América Latina
19/05/2007 - 19:57 (GMT)
Cuando faltan ocho días para que se materialice el cese a la concesión de transmisión de la televisora privada RCTV, anunciado por el presidente Hugo Chávez, decenas de miles de venezolanos salieron a las calles para protestar la medida que a su juicio es un atentado a la libertad de expresión.
La colorida marcha partió de cuatro puntos del este de la capital y convergió frente a una tarima desde la que actores de telenovelas, periodistas, humoristas y directivos de RCTV, así como dirigentes de partidos de la oposición, se dirigieron a los manifestantes.
Entre quienes se agolpaban frente a la tarima, algunas señoras lloraron ante lo que parecía una despedida de los directivos y trabajadores del canal. Otras más jóvenes abarrotaban las barreras laterales para pedir autógrafos a los actores de telenovela.
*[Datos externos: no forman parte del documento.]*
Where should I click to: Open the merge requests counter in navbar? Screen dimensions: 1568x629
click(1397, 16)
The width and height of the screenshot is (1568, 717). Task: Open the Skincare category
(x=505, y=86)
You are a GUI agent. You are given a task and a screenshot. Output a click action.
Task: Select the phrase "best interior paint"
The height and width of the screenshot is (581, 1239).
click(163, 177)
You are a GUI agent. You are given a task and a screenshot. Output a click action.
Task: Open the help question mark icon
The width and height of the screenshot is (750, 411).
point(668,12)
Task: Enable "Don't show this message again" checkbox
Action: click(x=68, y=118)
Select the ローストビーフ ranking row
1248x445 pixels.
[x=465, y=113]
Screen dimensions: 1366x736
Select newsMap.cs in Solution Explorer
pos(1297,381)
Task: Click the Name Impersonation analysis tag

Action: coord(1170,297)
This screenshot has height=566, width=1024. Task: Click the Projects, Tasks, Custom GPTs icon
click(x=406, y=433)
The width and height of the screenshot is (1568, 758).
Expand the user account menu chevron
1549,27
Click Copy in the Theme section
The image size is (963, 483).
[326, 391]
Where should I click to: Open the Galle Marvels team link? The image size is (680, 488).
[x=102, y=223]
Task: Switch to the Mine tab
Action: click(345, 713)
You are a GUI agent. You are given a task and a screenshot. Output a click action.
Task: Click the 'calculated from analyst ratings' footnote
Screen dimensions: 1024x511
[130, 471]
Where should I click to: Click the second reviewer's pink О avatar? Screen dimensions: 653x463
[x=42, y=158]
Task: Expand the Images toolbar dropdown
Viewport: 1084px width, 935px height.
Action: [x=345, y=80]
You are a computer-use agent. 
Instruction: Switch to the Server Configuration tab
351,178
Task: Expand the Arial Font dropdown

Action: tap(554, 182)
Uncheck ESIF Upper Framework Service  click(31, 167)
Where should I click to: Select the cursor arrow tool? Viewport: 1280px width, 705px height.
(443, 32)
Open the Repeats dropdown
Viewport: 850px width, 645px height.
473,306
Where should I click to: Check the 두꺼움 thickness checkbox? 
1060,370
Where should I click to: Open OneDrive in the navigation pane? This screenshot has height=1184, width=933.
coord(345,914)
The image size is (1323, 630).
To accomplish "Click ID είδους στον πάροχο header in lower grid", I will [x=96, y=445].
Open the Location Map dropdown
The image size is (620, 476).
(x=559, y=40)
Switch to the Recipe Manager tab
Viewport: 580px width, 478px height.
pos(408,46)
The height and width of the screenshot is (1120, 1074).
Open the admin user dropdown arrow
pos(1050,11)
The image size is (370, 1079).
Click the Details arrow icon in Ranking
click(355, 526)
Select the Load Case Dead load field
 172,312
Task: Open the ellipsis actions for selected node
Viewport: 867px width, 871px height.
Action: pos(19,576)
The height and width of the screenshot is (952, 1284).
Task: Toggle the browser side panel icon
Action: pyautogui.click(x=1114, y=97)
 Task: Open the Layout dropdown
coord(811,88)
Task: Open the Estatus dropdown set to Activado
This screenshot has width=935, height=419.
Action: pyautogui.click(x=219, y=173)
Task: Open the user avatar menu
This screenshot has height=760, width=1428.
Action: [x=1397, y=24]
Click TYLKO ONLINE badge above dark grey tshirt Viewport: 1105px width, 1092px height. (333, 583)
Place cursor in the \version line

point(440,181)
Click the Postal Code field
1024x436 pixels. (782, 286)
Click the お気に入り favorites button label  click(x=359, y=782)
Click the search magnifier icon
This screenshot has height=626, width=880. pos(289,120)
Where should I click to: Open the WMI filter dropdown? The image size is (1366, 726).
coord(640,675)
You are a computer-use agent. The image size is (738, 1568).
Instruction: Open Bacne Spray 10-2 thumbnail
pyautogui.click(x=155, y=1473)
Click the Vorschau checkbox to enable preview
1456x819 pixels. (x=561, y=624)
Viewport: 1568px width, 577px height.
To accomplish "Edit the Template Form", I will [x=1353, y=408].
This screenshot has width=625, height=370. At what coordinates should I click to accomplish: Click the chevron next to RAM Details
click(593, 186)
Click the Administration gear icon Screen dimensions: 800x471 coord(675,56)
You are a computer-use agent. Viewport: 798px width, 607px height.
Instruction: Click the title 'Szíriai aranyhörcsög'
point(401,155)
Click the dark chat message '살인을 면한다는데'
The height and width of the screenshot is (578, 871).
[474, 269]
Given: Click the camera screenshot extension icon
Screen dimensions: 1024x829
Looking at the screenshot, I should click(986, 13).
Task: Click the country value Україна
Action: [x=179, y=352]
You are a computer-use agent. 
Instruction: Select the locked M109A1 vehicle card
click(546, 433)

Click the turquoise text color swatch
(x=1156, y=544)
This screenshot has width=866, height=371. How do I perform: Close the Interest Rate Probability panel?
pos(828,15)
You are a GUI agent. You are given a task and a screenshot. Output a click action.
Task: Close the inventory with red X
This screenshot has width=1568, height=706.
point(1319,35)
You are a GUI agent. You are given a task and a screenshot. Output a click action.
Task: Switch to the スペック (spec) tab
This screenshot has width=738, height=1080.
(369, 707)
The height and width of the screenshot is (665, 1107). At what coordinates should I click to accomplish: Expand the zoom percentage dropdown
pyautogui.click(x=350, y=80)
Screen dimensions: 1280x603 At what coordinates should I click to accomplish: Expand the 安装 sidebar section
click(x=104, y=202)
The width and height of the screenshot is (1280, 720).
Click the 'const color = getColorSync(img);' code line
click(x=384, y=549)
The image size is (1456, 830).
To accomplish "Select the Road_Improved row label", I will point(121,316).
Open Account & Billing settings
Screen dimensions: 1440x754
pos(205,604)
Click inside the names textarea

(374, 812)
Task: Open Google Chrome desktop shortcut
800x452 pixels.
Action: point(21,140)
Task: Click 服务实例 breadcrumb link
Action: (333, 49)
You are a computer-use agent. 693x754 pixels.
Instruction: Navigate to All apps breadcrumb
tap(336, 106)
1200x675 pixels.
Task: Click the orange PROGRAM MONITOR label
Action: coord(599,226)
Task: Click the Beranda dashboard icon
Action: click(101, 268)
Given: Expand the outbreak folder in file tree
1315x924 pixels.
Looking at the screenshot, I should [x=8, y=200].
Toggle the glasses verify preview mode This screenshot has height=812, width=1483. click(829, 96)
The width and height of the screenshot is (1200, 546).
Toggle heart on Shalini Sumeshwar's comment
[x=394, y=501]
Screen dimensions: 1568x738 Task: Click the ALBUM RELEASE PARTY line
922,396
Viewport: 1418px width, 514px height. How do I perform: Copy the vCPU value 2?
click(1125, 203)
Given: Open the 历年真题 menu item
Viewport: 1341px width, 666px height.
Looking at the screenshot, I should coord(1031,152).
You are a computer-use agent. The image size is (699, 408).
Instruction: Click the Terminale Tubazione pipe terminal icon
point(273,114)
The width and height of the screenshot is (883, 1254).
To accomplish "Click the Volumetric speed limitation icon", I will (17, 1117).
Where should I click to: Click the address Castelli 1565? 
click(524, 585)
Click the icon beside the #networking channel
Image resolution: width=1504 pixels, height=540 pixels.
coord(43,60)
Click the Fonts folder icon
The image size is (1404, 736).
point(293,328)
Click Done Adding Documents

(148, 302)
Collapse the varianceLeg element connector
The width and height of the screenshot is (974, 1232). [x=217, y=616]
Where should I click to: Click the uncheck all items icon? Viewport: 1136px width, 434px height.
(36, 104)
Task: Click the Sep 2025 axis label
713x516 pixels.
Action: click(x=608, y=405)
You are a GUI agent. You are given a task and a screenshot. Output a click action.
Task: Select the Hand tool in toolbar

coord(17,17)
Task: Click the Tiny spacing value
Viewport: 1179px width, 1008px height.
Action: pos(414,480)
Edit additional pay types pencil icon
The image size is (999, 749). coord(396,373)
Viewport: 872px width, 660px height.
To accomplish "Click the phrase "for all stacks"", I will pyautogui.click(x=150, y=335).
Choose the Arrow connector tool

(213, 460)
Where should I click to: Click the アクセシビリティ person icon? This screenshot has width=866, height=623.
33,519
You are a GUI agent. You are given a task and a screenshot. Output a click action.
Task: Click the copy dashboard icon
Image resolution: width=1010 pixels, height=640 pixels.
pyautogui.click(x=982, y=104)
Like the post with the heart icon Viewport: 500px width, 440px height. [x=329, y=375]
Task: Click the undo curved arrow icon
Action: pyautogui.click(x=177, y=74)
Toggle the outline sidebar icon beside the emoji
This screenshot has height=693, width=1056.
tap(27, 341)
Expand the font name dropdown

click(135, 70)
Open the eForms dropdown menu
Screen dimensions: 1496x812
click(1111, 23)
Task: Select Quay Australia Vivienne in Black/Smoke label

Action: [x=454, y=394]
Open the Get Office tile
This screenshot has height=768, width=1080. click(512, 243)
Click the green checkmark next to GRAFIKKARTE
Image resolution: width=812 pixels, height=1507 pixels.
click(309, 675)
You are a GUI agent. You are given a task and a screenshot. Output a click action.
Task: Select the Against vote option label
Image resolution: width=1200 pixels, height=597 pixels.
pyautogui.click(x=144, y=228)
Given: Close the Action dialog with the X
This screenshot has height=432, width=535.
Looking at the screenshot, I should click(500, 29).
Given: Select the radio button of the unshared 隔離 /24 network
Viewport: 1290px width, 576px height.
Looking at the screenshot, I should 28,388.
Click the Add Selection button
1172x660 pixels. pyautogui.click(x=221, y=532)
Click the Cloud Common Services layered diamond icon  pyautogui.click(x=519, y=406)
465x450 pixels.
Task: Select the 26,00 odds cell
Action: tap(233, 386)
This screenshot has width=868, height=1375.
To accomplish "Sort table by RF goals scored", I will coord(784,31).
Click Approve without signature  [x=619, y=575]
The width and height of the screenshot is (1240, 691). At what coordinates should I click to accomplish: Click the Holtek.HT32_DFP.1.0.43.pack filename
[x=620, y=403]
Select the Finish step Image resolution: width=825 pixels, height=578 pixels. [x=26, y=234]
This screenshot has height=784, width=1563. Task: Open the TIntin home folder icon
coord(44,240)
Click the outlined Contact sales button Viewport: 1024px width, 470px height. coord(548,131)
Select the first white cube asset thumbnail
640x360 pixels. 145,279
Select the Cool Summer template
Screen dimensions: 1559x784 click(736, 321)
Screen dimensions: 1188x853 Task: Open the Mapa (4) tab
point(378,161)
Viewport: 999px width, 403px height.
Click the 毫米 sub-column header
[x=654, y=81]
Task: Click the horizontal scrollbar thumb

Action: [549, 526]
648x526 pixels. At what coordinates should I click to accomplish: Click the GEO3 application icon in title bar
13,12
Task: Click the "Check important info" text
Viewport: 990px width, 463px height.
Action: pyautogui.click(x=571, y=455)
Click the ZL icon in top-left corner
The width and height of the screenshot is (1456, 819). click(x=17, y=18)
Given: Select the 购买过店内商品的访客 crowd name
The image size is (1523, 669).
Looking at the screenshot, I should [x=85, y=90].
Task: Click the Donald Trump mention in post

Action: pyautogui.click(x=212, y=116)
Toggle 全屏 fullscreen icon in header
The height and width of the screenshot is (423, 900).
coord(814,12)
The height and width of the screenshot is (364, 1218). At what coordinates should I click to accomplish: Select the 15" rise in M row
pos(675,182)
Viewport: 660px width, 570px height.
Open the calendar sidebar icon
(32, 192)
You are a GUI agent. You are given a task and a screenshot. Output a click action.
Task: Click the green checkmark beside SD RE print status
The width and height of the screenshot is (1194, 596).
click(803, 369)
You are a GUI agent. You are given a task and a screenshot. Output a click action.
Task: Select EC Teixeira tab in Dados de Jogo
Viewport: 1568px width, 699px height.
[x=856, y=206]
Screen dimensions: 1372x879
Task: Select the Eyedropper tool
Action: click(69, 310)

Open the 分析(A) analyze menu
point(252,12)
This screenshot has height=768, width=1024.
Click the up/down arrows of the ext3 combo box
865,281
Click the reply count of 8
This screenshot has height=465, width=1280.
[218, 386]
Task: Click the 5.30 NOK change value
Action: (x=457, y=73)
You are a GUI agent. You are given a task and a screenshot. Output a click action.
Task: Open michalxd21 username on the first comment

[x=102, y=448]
La manifestación, convocada por el canal y por 26 organizaciones políticas de la oposición, ha sido la más concurrida de una serie de protestas que se han producido desde que Chávez anunció su intención de no renovar el permiso de transmisión de RCTV para dar paso en vez a una televisión de servicio público, lo que debería cumplirse el domingo 27 de mayo.
"A mi no me gustaría que cerrara el canal. Si el señor (Chávez) llega a cerrar el canal está loco. No creo que es justo. El tiene que pedirle al pueblo, hacerle una pregunta si quiere o no quiere" dijo Rafael Velásquez, de 27 años, un albañil que viajó desde Puerto La Cruz, 240 kilómetros al oriente de la capital, para asistir a la marcha.
"A él no le interesa lo que piensen los demás... todavía puedo defender el derecho a la libertad de expresión, a que no cierren un canal, a que no cambien la educación de mis hijos. Mientras lo pueda hacer lo hago", aseguró Marilin Rojas, de 42 años, y residente de Catia, un populoso sector del oeste la capital.
Desde la tarima, Marcel Granier, presidente de Empresas 1BC, propietaria de RCTV, envió un mensaje al mandatario: "Escuche a su pueblo, escuche a la gente y recuerde lo que le dijo el Libertador (Simón Bolívar): el que manda debe oír; el pueblo está hablando".